To mimic these drought-like conditions, your lithops will need tiny amounts of water every couple of weeks, and only during the growing seasons of spring and autumn. In summer and winter, the plants go dormant and don’t need to be watered at all (unless the leaves start to wrinkle, indicating the leaf reservoir is running out of water). A teaspoon of water applied every two weeks is all you need to keep the leaves plump and happy.
Lithops live in sandy, rocky soil with little nutrients – what we gardeners would consider poor quality soil. The soil should be incredibly well-draining and gritty. The less water it holds, the better. Use a cactus potting mix or create your own soil mix using a combination of potting mix, pool sand, gravel, and perlite.
Like true South Africans, lithops cannot stand the cold. When left outdoors in temperatures lower than 10 degrees for extended periods of time, the leaves will begin to die off. If they face any frost, the cell walls of the plant leaves rupture, causing any exposed sections to rot.

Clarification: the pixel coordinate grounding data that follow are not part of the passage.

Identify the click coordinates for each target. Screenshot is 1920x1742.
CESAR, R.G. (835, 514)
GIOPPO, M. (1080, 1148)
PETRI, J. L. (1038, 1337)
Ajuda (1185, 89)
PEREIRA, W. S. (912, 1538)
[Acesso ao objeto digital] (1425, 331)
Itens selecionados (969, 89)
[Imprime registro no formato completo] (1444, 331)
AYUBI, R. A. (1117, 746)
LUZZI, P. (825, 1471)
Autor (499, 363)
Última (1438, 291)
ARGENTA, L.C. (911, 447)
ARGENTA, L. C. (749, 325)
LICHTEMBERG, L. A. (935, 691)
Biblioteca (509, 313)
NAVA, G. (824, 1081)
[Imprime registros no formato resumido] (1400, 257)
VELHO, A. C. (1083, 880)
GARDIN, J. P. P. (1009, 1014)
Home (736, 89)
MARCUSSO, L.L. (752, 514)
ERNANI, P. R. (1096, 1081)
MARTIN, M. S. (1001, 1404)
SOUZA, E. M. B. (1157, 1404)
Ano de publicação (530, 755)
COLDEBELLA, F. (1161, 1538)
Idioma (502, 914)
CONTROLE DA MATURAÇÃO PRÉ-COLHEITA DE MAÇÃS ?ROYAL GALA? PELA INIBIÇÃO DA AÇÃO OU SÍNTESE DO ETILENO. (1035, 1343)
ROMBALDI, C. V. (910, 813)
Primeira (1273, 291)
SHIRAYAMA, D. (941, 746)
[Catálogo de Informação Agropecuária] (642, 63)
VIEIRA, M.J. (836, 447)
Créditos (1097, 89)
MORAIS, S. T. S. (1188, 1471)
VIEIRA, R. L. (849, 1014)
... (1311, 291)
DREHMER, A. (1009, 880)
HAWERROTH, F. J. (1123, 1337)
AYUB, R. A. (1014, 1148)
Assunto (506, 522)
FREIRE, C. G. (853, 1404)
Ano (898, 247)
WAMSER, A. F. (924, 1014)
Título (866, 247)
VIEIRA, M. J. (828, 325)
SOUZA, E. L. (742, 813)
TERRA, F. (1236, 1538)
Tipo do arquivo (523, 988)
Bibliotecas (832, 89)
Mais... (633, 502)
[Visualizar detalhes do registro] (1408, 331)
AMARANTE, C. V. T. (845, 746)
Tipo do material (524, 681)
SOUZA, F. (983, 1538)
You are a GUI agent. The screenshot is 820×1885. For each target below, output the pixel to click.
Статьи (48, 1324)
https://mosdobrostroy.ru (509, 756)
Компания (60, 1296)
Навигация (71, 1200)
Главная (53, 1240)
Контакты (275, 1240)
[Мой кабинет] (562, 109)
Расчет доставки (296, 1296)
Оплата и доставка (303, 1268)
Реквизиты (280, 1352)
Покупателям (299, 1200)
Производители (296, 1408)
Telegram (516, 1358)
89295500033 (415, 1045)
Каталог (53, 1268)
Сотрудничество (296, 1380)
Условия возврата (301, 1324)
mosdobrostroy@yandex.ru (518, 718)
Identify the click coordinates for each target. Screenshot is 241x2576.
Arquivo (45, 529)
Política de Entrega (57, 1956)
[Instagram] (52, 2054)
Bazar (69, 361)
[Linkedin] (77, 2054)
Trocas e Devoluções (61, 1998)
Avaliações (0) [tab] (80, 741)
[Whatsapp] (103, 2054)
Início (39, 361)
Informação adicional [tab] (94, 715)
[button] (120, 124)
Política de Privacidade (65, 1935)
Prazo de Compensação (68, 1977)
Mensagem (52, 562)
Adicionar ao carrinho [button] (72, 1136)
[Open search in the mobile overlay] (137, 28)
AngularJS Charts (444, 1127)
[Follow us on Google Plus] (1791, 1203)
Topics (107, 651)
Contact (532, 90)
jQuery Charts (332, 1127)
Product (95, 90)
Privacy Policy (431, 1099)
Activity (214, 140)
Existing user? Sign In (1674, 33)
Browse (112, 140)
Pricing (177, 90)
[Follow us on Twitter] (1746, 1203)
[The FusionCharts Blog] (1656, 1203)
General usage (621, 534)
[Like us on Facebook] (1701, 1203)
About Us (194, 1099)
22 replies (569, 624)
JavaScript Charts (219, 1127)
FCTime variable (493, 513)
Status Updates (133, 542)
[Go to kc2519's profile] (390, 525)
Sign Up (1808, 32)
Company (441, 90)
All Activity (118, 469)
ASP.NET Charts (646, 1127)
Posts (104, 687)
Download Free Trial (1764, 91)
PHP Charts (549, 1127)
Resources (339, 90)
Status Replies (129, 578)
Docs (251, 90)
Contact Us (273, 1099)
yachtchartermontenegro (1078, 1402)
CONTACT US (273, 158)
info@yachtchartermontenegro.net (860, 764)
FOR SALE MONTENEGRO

It is incredibly difficult to save a lithops damaged by the cold, so it’s best to avoid this problem and bring them inside if cold weather is forecast.
Lithops Quick Facts:
- Lithops will flower after 3 to 5 years, once per season. These flowers produce seed pods that explode outwards when exposed to moisture, spreading new seeds around the plant.
- Don’t be alarmed if your leaves appear to be splitting – new leaf pairs emerge from the centre of the plant, drawing moisture from the previous leaf pair until they die off.
- It is best not to fertilize your lithops, as it is very easy to overfertilize and cause damage to the plant. If the plant is not flowering, you can use a heavily diluted cactus fertilizer, but do so sparingly.
- Lithops leaves are fused and directly connected to the roots. Most of the leaf is buried under the soil to protect it from predators and the sun, blending in with the surrounding rocks so well that they are often difficult to spot in the wild. The tops of the leaves are translucent to allow more light to reach the parts of the plant underground.